#### [Work instruction]
In the records below, find the line containing "Task: Click third star of second store rating", then print it and every following line exactly, through the last, without pictures.

*** The data ***

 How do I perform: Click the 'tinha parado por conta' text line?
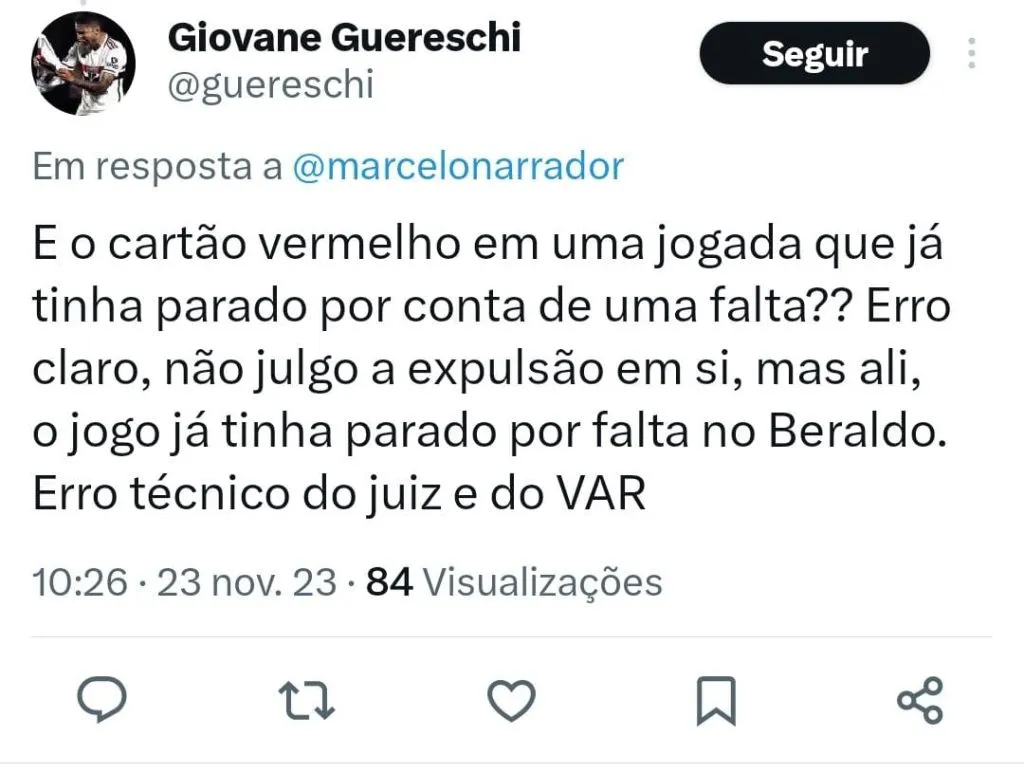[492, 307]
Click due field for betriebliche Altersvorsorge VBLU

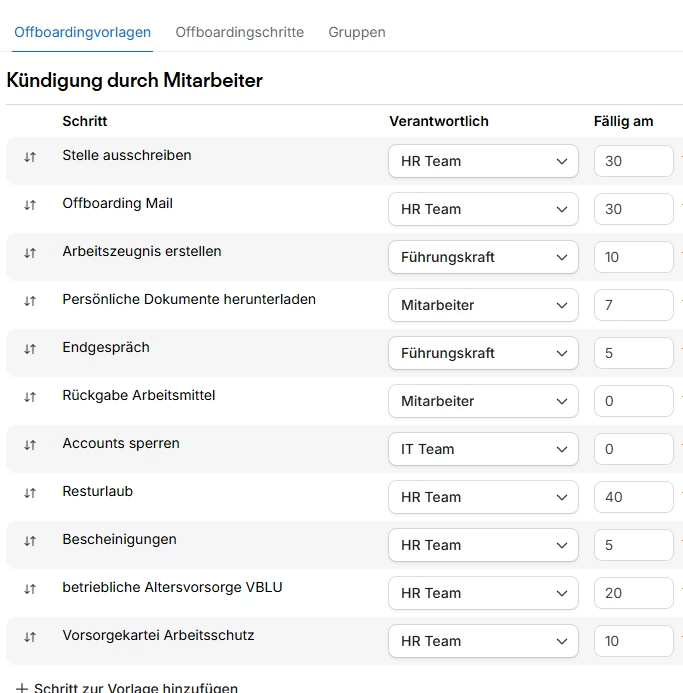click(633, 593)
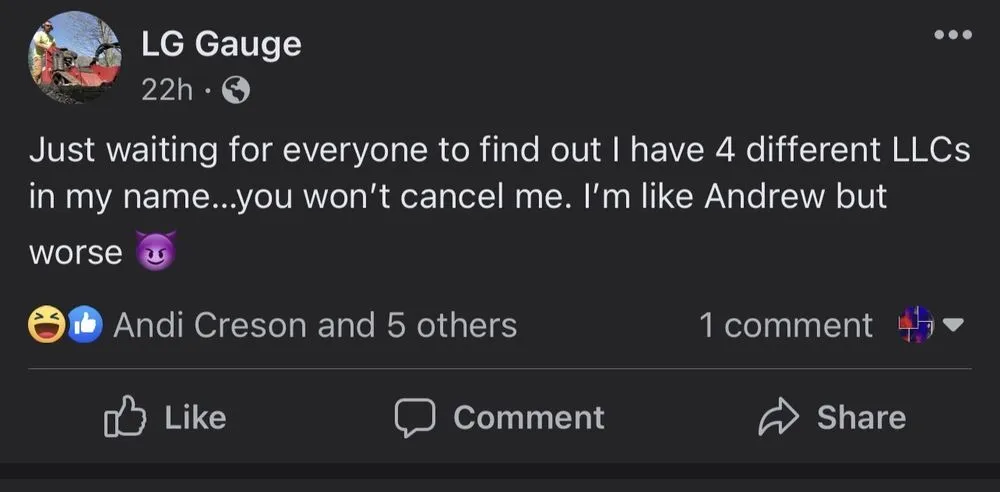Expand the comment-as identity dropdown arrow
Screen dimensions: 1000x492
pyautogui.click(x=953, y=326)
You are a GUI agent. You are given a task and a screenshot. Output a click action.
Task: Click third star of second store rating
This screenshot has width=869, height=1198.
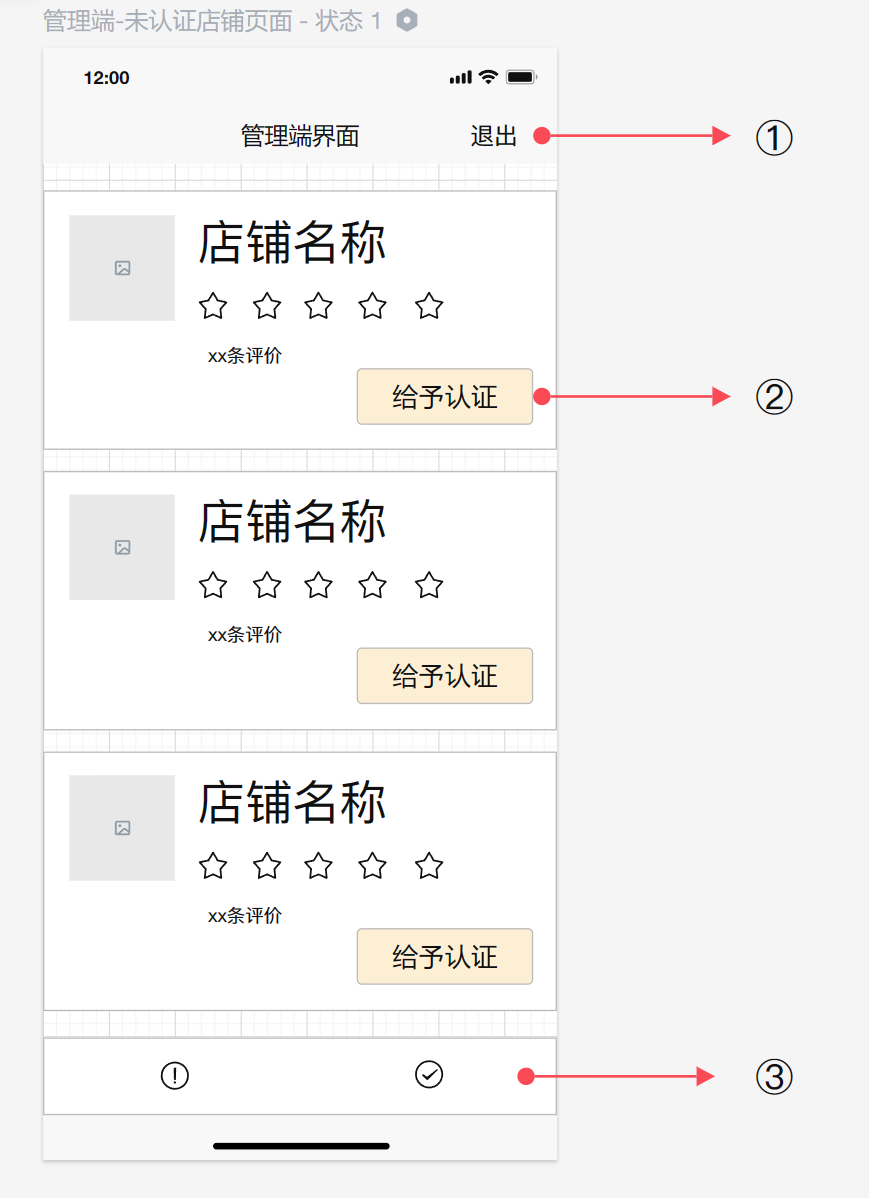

*** End of The data ***

#### [Response below]
Task: Click third star of second store rating
This screenshot has width=869, height=1198.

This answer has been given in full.